Preferably, the step (3-1) decodes the individual dragonfly into a feasible goods picking order in the yard, the invention adopts real number coding to the individual dragonfly, and the individual dragonfly coded by the real number has to be decoded for calculating the fitness of the individual dragonfly and providing a feasible scheduling solution considering that the numbers of goods to be picked are all discrete values. The specific decoding process is described as follows:

the 3 customer orders are noted A, B and C, where: order A contains 4 goods (goods numbers: 1, 2, 3 and 4) whose position coordinates in the yard are P1(3, 2, 9), P2(1, 15, 4), P3(3, 3, 6), P4(2, 1, 1), respectively; order B contains 2 goods (goods numbers: 5 and 6) whose position coordinates in the yard are P5(2, 1, 2), P6(2, 9, 9), respectively; the order C contains 4 goods (goods numbers: 7, 8, 9, and 10) whose position coordinates in the yard are P7(3, 3, 5), P8(3, 12, 6), P9(2, 9, 10), and P10(1, 15, 3), respectively. Here, the 3 coordinates in each position correspond to the row number, column number and layer height of the cargo at the yard, respectively, from front to back. Fig. 2 shows a particular individual dragonfly encoded with real numbers and decoded in ascending order. Considering that the goods on the same cargo space of the yard must be sorted from high to low, the decoding in ascending order of fig. 2 may result in an infeasible solution, and a constraint process must be performed to make it a feasible solution. The specific constraint processing process comprises the following steps: and sorting the goods on the same goods position from high to low, and correcting the infeasible solution into a feasible solution after constraint processing.
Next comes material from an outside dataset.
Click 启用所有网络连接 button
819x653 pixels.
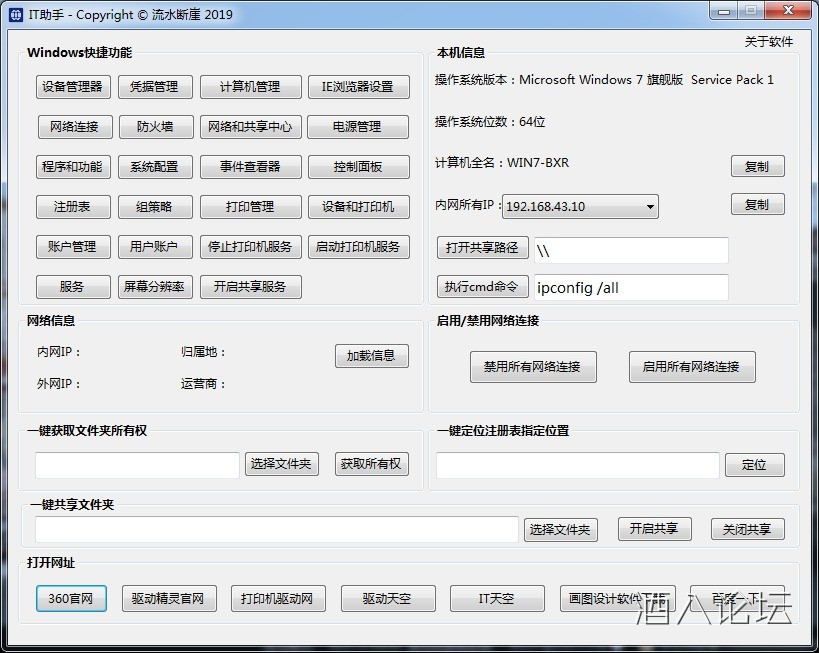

Preferably, in the step (3-3), the food and the natural enemy position respectively correspond to an optimal solution and a worst solution of the current generation.

Preferably, the step (3-4-1) updates the 5 behavior factors S, a, C, F, E and their corresponding weights and inertial weights S, a, C, F, E, ω for collision avoidance, accompaniment, aggregation, foraging and deterrence. The specific updating method is as follows:

1a) collision avoidance:

1b) and (3) accompanying behavior:

1c) aggregation behavior:

1d) foraging behavior:

F_i＝X⁺-X_i (12)

1e) and (4) avoiding behaviors:

E_i＝X^-+X_i (13)

wherein, X_iIndicating the current individual position of dragonfly, X_j、V_jRespectively representing the position and velocity, X, of the j-th adjacent individual⁺、X^-Respectively representing the positions of the food source and the natural enemies, and N representing the number of adjacent mosquito hawk individuals.
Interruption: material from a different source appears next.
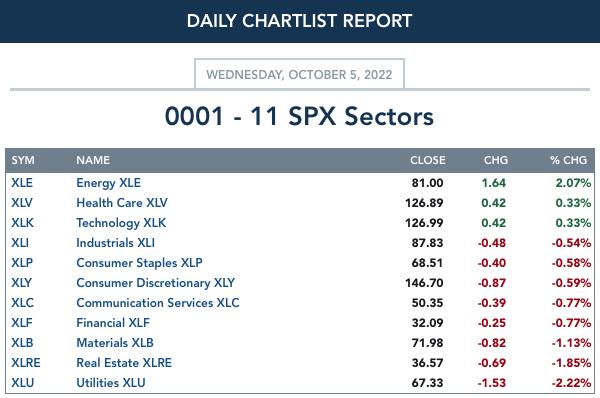Click the Utilities XLU link
Viewport: 600px width, 398px height.
click(x=111, y=382)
2a) Collision avoidance weight:

2b) association weight:

2c) aggregation weight:

2d) foraging weight:

f＝2·rand (17)

2e) avoidance of weight:

2f) inertial weight:

wherein rand is a random number between [0, 1], t is the current evolution algebra, and G _ max is the maximum evolution algebra.

Preferably, the step (3-4-2) updates the neighborhood radius r by using a gaussian operator. In the standard dragonfly algorithm, the neighborhood radius r is updated linearly, and considering that the group intelligent algorithm has certain randomness and nonlinear characteristics in the evolution process, the neighborhood radius r updated in a linear mode can cause the algorithm to miss the optimal solution or suboptimal solution in the evolution process, so that the solving quality and convergence speed of the algorithm are reduced. Therefore, the method adopts the Gaussian operator to disturb the neighborhood radius r in the standard dragonfly algorithm, so that the neighborhood radius r generates certain oscillation while being updated linearly, the chance of finding the optimal solution or suboptimal solution in the neighborhood is increased, and the solving efficiency of the algorithm is accelerated. The improved neighborhood radius r update formula is:

UB and LB are the upper and lower limits of each dimension variable respectively, N (mu, sigma) is a random number obeying Gaussian distribution [0, 1], mu and sigma are 0.5 and 0.2 respectively, t is the current evolution algebra, and G _ max is the maximum evolution algebra.

Preferably, the step (3-4-3) specifically includes:

a) update step size Δ X:

ΔX_t+1＝(sS_i+aA_i+cC_i+fF_i+eE_i)+ωΔX_t (21)

wherein t is the current evolution algebra.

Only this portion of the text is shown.